Following an increase in Suffolk’s short-term accommodation tax in June, the county comptroller’s office began sending notices to startled property owners. The artificial intelligence-powered mailings were based on a comparison of online vacation rental listings to county records. Any landlord who had not already registered with the county was warned to do so. Those landlords who had booked paying tenants and taken payment were ordered to remit the county’s 5.5-percent cut right away.
Suffolk’s enforcement of the accommodation tax was overdue. Far too many property owners using Airbnb and its competitors to handle sub-30-day rentals were operating as de facto hotels, but not paying up.
The bulk of Suffolk’s hotel rooms are within East Hampton Town limits, as are many thousands of short-stay units. However, little of the accommodation tax money comes back east. Instead, it has been spent on various county projects, with a substantial portion now to be directed to help pay for a massive commercial redevelopment scheme in Islip. Midway Crossing, as its Chicago-based backers call it, would be a boost for that part of the county, but would be essentially meaningless for the East End, where most of the short-term-tax income originates.

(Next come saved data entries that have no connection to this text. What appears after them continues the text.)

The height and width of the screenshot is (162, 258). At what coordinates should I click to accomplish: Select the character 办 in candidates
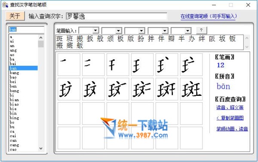192,39
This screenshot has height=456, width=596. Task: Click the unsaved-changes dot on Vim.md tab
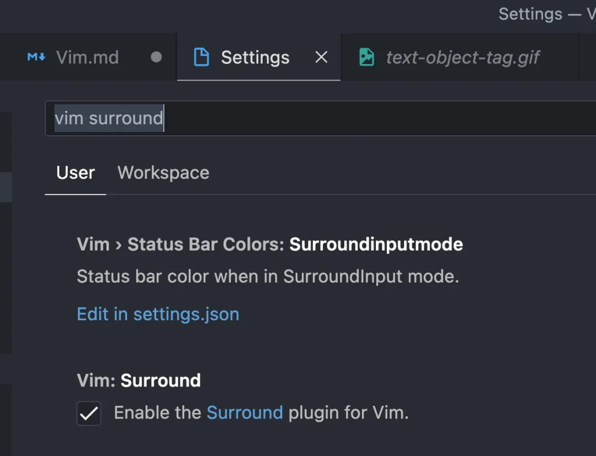(x=156, y=57)
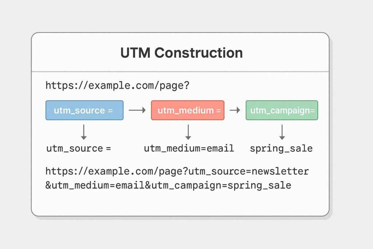Screen dimensions: 373x249
Task: Select the "utm_medium=email" text below the red box
Action: click(x=189, y=149)
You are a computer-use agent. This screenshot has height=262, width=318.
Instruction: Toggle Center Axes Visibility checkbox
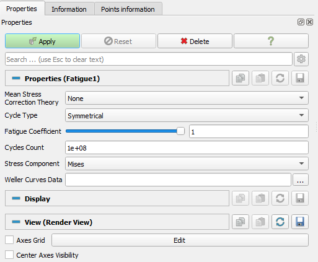pyautogui.click(x=9, y=255)
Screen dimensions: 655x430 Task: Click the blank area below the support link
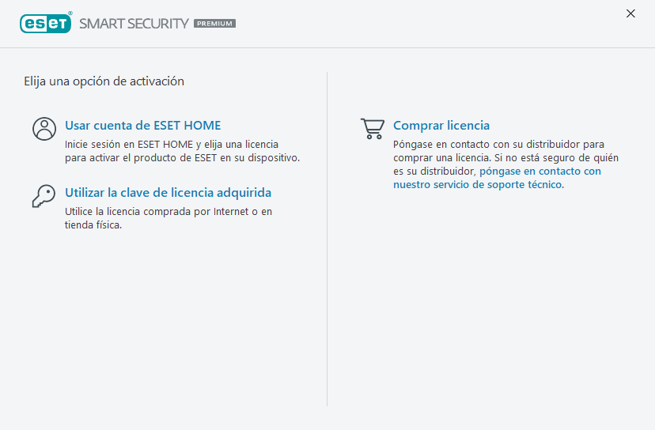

In Montauk, business interests are pressing for a share. The president of the Montauk Chamber of Commerce agrees that so far the deal has been lopsided. This is a time when the popular vacation destination has been near to overflowing but without commensurate improvements to infrastructure. To cite one basic example, few of the downtown Montauk streets have sidewalks, including on the ocean-facing motel row. This forces the hamlet’s guests to walk in the roadway to get around on foot — a tacky and thoughtless arrangement that needs to be corrected. Longer term, the Town of East Hampton will continue to face massive costs linked to sea level rise, such as shifting the vulnerable resort economy to higher ground. Some of that 5.5 percent tax would surely help in that case, too.